## Source data

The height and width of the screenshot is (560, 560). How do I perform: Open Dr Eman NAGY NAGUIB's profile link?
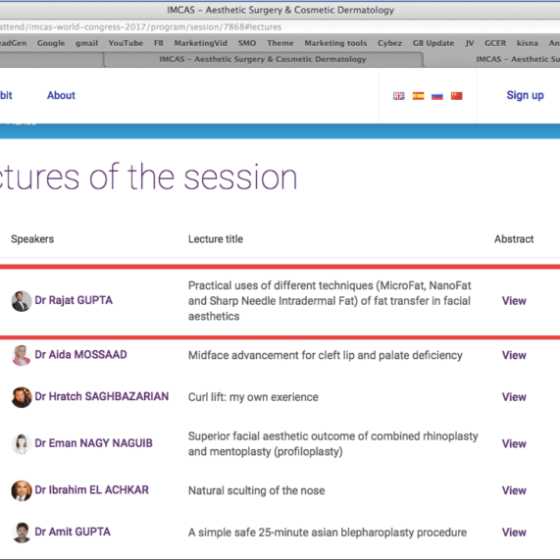[x=94, y=443]
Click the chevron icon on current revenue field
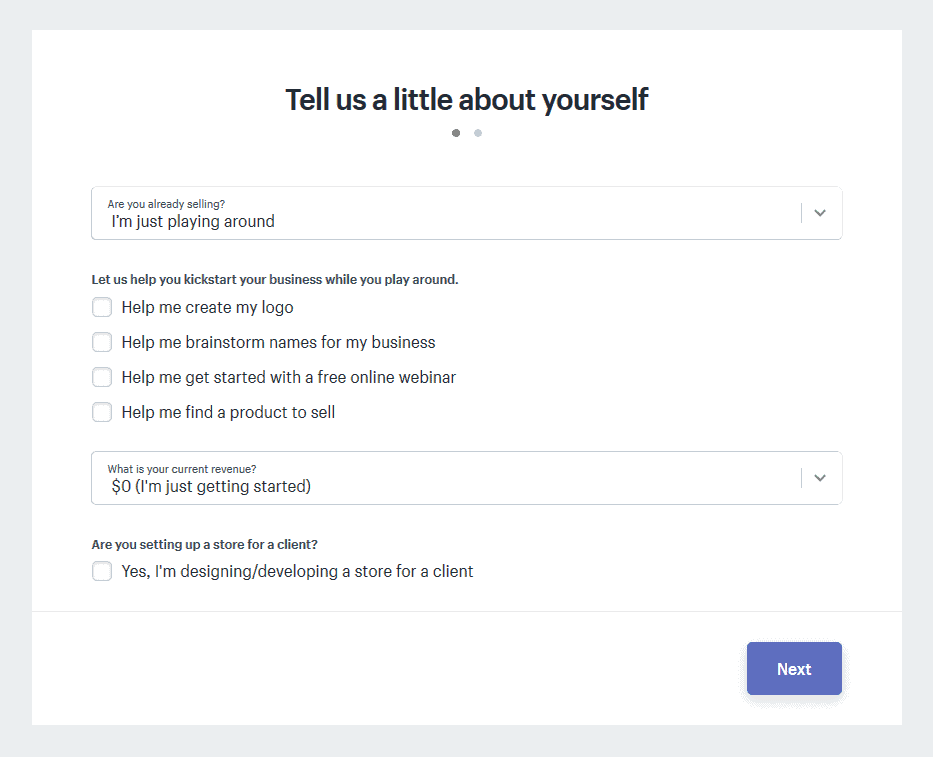 tap(819, 478)
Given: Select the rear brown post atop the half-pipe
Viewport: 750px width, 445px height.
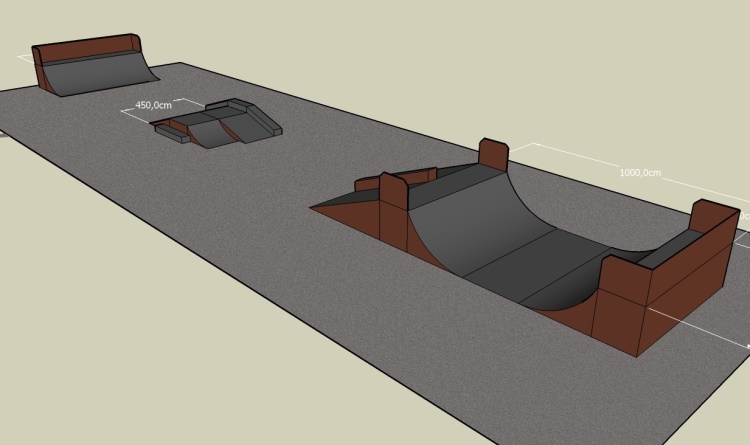Looking at the screenshot, I should pyautogui.click(x=494, y=152).
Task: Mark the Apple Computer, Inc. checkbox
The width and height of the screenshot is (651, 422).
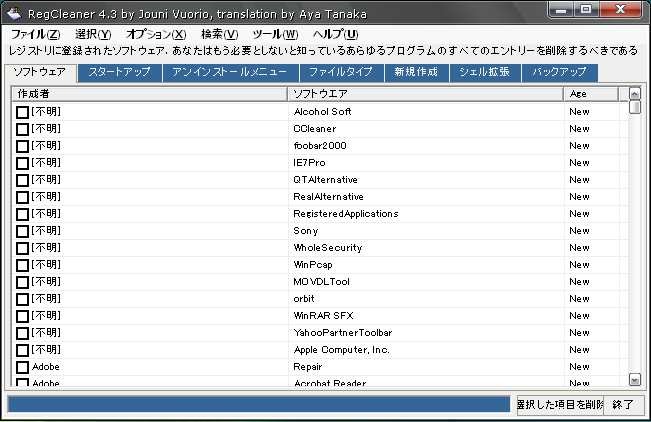Action: tap(22, 350)
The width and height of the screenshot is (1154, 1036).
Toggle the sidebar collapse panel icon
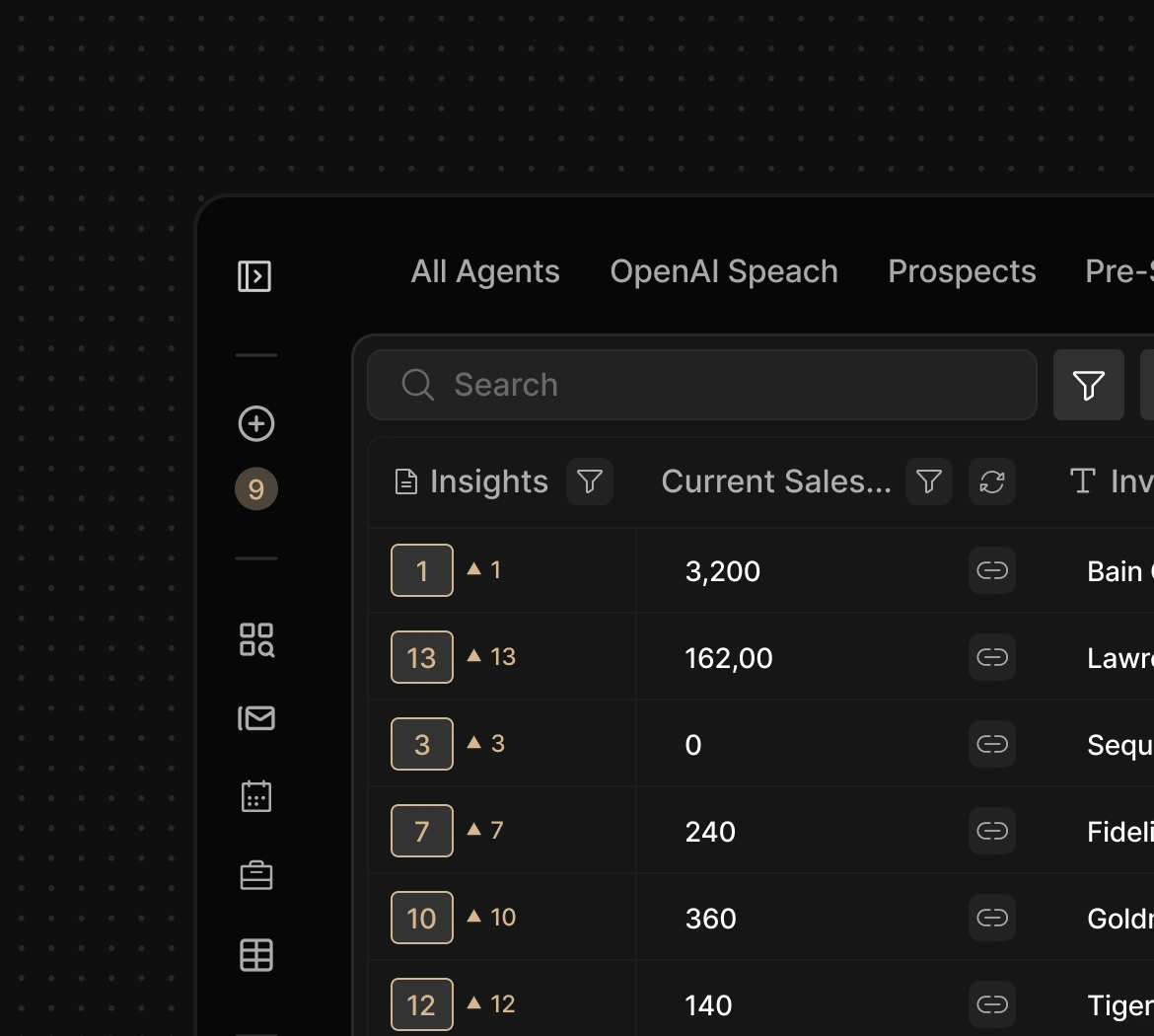click(x=254, y=276)
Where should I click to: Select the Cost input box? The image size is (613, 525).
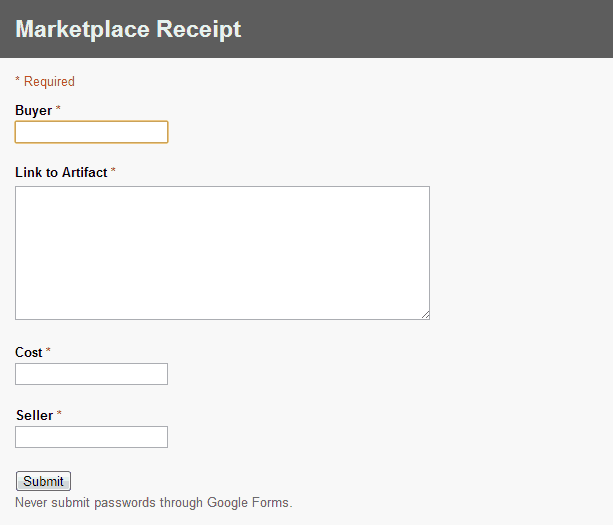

## Exercise brief
Give back, unaltered, each line of the listing from the first to the line that contains "The width and height of the screenshot is (1154, 1036).", leaving every picture out.

## Solved problem
The height and width of the screenshot is (560, 560). How do I perform: Open Dr Eman NAGY NAGUIB's profile link?
[x=94, y=443]
Click the chevron icon on current revenue field
 tap(819, 478)
Given: Select the rear brown post atop the half-pipe
Viewport: 750px width, 445px height.
Looking at the screenshot, I should pyautogui.click(x=494, y=152).
Task: Mark the Apple Computer, Inc. checkbox
The width and height of the screenshot is (651, 422).
Action: tap(22, 350)
The width and height of the screenshot is (1154, 1036).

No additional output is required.